Alan Larsen Is the Duke of Wellington at Re-enactment
The most important man in the Allied camp at the re-enactment of Napolean’s defeat at Waterloo was 55-year-old New Zealander Alan Larsen, known as the Duke of Wellington.
Larsen, a historical events coordinator, can be seen at times striding across the field to upbraid lower ranks if they are not dressed properly, although he admits his role is somewhat less strategic than the man he is impersonating.
“My role in the battle is to stay on top of my horse, wave my hat and point in the appropriate direction at the appropriate time and generally to bring an air of confidence to the British Army,” Larsen says.
More than 64,000 spectators gathered at the battlefield for the dramatic re-enactments, the climax to days of commemorations. In front of them more than 5000 male and female re-enactors re-created the 10-hour battle that two centuries earlier had left more than 65,000 dead and wounded.

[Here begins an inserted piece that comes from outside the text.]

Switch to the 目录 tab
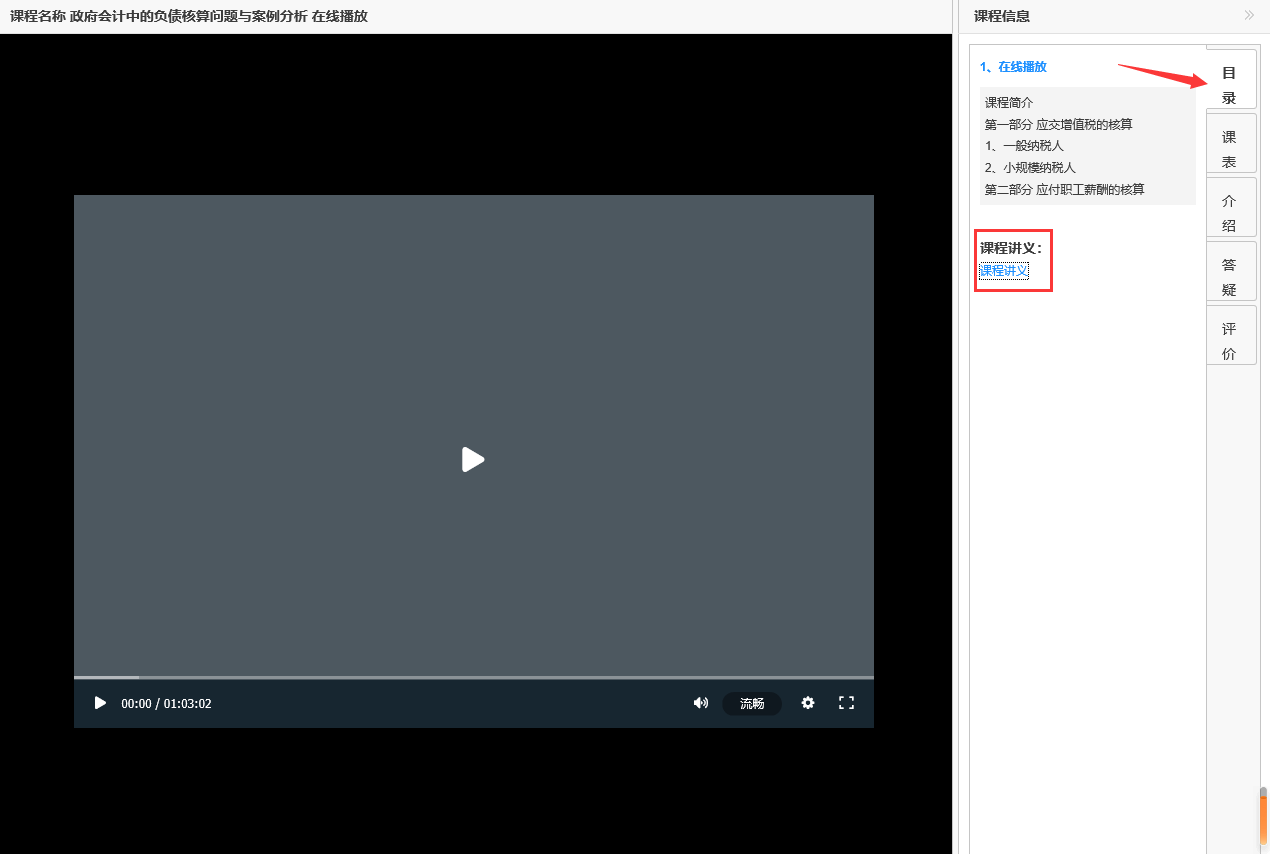[1230, 84]
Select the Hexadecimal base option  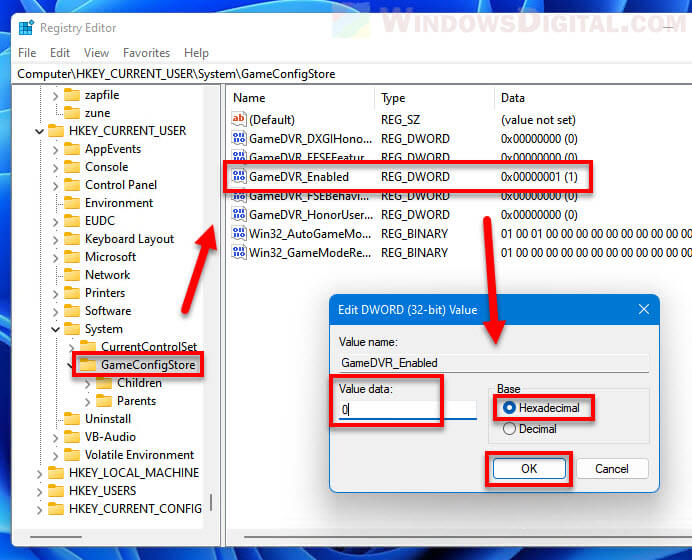tap(510, 408)
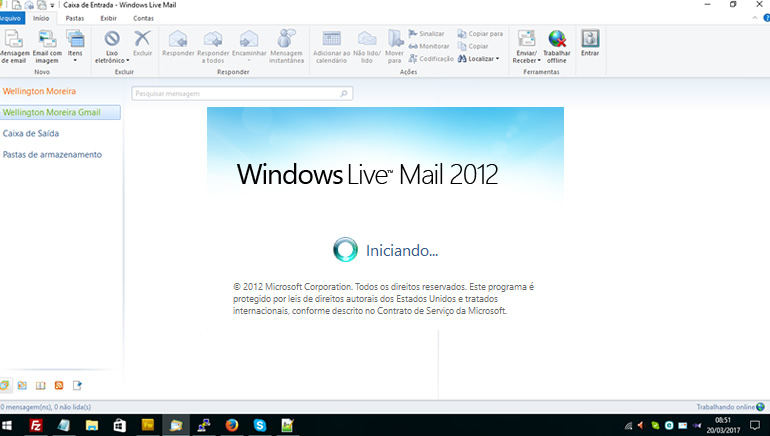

Although Larsen has been involved with re-enacting for 37 years, he claims not to take it too seriously. “It’s an acting role pure and simple and when I leave here it’s back to being Alan Larsen of Bolsover.”
Larsen has played many roles, including that of William the Conqueror during the re-enactment of the Battle of Hastings (1066) in 2012, where he commanded more than 100 Norman cavalrymen on the original battlefield.
This re-enactment took place on the 200th anniversary of the Battle of Waterloo. The re-enactments have been some of the largest ever staged.
Original article by Alistair Good, The Telegraph, June 19, 2015.